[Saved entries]

_ _ _ _ _ _ _

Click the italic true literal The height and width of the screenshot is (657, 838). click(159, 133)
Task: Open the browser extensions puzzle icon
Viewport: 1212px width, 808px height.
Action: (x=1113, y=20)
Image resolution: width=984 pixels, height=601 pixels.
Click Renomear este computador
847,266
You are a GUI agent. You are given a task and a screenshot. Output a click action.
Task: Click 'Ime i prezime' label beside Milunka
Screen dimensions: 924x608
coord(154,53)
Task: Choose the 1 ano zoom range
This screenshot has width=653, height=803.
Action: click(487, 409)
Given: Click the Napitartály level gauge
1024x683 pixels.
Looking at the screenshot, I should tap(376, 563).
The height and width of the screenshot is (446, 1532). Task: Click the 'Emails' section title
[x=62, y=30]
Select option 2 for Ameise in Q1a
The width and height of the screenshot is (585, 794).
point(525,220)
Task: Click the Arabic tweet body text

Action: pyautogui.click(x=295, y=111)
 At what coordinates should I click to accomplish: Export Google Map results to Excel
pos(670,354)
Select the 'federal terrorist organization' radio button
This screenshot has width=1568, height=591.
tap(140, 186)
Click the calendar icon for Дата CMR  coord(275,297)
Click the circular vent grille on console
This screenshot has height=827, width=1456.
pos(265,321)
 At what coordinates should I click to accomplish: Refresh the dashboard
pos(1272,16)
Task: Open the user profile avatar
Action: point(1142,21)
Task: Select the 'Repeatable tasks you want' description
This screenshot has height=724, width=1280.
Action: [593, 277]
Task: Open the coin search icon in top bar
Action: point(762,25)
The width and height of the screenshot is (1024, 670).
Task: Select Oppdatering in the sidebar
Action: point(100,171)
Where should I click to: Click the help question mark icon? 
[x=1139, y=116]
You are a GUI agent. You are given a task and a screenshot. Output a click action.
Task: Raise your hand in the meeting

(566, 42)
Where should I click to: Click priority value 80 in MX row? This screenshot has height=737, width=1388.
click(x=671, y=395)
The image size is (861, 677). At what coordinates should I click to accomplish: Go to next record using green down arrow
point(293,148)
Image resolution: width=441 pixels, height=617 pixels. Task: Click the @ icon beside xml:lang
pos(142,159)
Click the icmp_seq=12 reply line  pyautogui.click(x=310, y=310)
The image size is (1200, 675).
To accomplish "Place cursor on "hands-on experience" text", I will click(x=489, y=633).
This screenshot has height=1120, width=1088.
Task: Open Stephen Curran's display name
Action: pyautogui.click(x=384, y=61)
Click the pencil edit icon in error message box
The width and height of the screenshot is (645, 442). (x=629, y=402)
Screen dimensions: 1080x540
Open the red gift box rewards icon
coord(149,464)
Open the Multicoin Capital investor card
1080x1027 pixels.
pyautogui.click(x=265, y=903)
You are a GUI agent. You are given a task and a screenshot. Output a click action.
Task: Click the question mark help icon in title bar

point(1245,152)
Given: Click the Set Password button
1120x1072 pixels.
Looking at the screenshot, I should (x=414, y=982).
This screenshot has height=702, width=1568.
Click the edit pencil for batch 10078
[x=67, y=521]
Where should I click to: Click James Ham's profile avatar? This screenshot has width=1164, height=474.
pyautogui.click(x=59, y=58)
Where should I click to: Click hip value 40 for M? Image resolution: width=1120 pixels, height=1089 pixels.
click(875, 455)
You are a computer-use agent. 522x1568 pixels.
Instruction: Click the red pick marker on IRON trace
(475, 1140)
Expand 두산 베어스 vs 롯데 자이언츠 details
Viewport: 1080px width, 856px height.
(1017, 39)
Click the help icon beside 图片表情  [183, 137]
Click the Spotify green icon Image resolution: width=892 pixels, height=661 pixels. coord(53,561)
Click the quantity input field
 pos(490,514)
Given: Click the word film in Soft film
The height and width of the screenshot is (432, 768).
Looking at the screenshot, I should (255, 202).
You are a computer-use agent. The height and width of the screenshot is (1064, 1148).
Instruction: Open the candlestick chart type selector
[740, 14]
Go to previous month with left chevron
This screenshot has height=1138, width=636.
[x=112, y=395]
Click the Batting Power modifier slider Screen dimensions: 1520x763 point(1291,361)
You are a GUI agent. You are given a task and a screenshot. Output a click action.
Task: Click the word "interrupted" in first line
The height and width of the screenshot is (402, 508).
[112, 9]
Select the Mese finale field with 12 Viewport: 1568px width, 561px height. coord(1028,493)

_ _ _ _ _ _ _

#### What the task requires
What's wanted here is every record, retyped exactly as shown above.

#### Answer
Click the italic true literal The height and width of the screenshot is (657, 838). click(159, 133)
Task: Open the browser extensions puzzle icon
Viewport: 1212px width, 808px height.
Action: (x=1113, y=20)
Image resolution: width=984 pixels, height=601 pixels.
Click Renomear este computador
847,266
You are a GUI agent. You are given a task and a screenshot. Output a click action.
Task: Click 'Ime i prezime' label beside Milunka
Screen dimensions: 924x608
coord(154,53)
Task: Choose the 1 ano zoom range
This screenshot has width=653, height=803.
Action: click(487, 409)
Given: Click the Napitartály level gauge
1024x683 pixels.
Looking at the screenshot, I should tap(376, 563).
The height and width of the screenshot is (446, 1532). Task: Click the 'Emails' section title
[x=62, y=30]
Select option 2 for Ameise in Q1a
The width and height of the screenshot is (585, 794).
point(525,220)
Task: Click the Arabic tweet body text

Action: pyautogui.click(x=295, y=111)
 At what coordinates should I click to accomplish: Export Google Map results to Excel
pos(670,354)
Select the 'federal terrorist organization' radio button
This screenshot has width=1568, height=591.
tap(140, 186)
Click the calendar icon for Дата CMR  coord(275,297)
Click the circular vent grille on console
This screenshot has height=827, width=1456.
pos(265,321)
 At what coordinates should I click to accomplish: Refresh the dashboard
pos(1272,16)
Task: Open the user profile avatar
Action: point(1142,21)
Task: Select the 'Repeatable tasks you want' description
This screenshot has height=724, width=1280.
Action: [593, 277]
Task: Open the coin search icon in top bar
Action: point(762,25)
The width and height of the screenshot is (1024, 670).
Task: Select Oppdatering in the sidebar
Action: point(100,171)
Where should I click to: Click the help question mark icon? 
[x=1139, y=116]
You are a GUI agent. You are given a task and a screenshot. Output a click action.
Task: Raise your hand in the meeting

(566, 42)
Where should I click to: Click priority value 80 in MX row? This screenshot has height=737, width=1388.
click(x=671, y=395)
The image size is (861, 677). At what coordinates should I click to accomplish: Go to next record using green down arrow
point(293,148)
Image resolution: width=441 pixels, height=617 pixels. Task: Click the @ icon beside xml:lang
pos(142,159)
Click the icmp_seq=12 reply line  pyautogui.click(x=310, y=310)
The image size is (1200, 675).
To accomplish "Place cursor on "hands-on experience" text", I will click(x=489, y=633).
This screenshot has height=1120, width=1088.
Task: Open Stephen Curran's display name
Action: pyautogui.click(x=384, y=61)
Click the pencil edit icon in error message box
The width and height of the screenshot is (645, 442). (x=629, y=402)
Screen dimensions: 1080x540
Open the red gift box rewards icon
coord(149,464)
Open the Multicoin Capital investor card
1080x1027 pixels.
pyautogui.click(x=265, y=903)
You are a GUI agent. You are given a task and a screenshot. Output a click action.
Task: Click the question mark help icon in title bar

point(1245,152)
Given: Click the Set Password button
1120x1072 pixels.
Looking at the screenshot, I should (x=414, y=982).
This screenshot has height=702, width=1568.
Click the edit pencil for batch 10078
[x=67, y=521]
Where should I click to: Click James Ham's profile avatar? This screenshot has width=1164, height=474.
pyautogui.click(x=59, y=58)
Where should I click to: Click hip value 40 for M? Image resolution: width=1120 pixels, height=1089 pixels.
click(875, 455)
You are a computer-use agent. 522x1568 pixels.
Instruction: Click the red pick marker on IRON trace
(475, 1140)
Expand 두산 베어스 vs 롯데 자이언츠 details
Viewport: 1080px width, 856px height.
(1017, 39)
Click the help icon beside 图片表情  [183, 137]
Click the Spotify green icon Image resolution: width=892 pixels, height=661 pixels. coord(53,561)
Click the quantity input field
 pos(490,514)
Given: Click the word film in Soft film
The height and width of the screenshot is (432, 768).
Looking at the screenshot, I should (255, 202).
You are a computer-use agent. The height and width of the screenshot is (1064, 1148).
Instruction: Open the candlestick chart type selector
[740, 14]
Go to previous month with left chevron
This screenshot has height=1138, width=636.
[x=112, y=395]
Click the Batting Power modifier slider Screen dimensions: 1520x763 point(1291,361)
You are a GUI agent. You are given a task and a screenshot. Output a click action.
Task: Click the word "interrupted" in first line
The height and width of the screenshot is (402, 508).
[112, 9]
Select the Mese finale field with 12 Viewport: 1568px width, 561px height. coord(1028,493)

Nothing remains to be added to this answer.